◆ **Tasks**:
1. From the cycling blog post, write out the passage starting at "Starting the ride" and ending at "importance of hydration.".
2. Name every climb that the cycling blog post identifies by name.

··· Source

Much can be learned from last Thursday’s 150km recce ride, prior to the main event in July (see blog below).
Water is the first word that springs to mind. I ride a bike with a compact frame. That means it’s small. The frame is also a size “small”. Which means it can only take 1 water bottle on it. This generally isn’t, and hasn’t been, a problem. Riding in the Alps, there have always been drinking fountains a plenty, “Eau Potable” being a common sight in most French villages I have passed through, as well as dotted along the roadsides. In addition, regular social stops for the obligatory “petit café”, afford the opportunity to remplir le bidon, as the French would say. Yesterday’s recce ride was partly to ascertain the locations of these drinking fountains. It wasn’t a social ride, as I was riding alone, so no sitting about drinking coffee.
Starting the ride in Annecy fully hydrated and carrying 750ml of drinking goo, I found a fountain at the top of the first climb, the Côte du Puget. It wasn’t necessary to stop so early (15.5km) and replenish, but I did anyway. That was a good move, as the next immediately obvious roadside fountain was located in Aillon-le-Vieux, a good 35km down the track. Although only late April, it was a hot day, and I fully understand the importance of hydration.
So, refuelled and ready to go, it was on to Aillon-le-Jeune, up the moderately graded Col des Prés, down through Thoiry, and up to St-Jean-d’Arvey, where my next obvious trough hopefully awaited, prior to the first of the two big climbs, Mont Revard. Only, it was nowhere to be found, and being a Thursday in April, no-one was to be found. A ghost town has more life off-season than many of these little villages and hamlets. Still, no worries, my bottle was two thirds full anyway, so I assumed all would be well.
I have since read, although not substantiated it, that there is a fountain in St Jean, if you turn left and go down the hill for a bit once you arrive in the village, rather than taking a right, and hitting the climb immediately.

······
··· Information given

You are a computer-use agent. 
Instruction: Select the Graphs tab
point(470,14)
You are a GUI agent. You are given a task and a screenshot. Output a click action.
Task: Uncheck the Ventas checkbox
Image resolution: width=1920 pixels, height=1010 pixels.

······

◆ **Task results**:
1.
Starting the ride in Annecy fully hydrated and carrying 750ml of drinking goo, I found a fountain at the top of the first climb, the Côte du Puget. It wasn’t necessary to stop so early (15.5km) and replenish, but I did anyway. That was a good move, as the next immediately obvious roadside fountain was located in Aillon-le-Vieux, a good 35km down the track. Although only late April, it was a hot day, and I fully understand the importance of hydration.

2.
Côte du Puget
Col des Prés
Mont Revard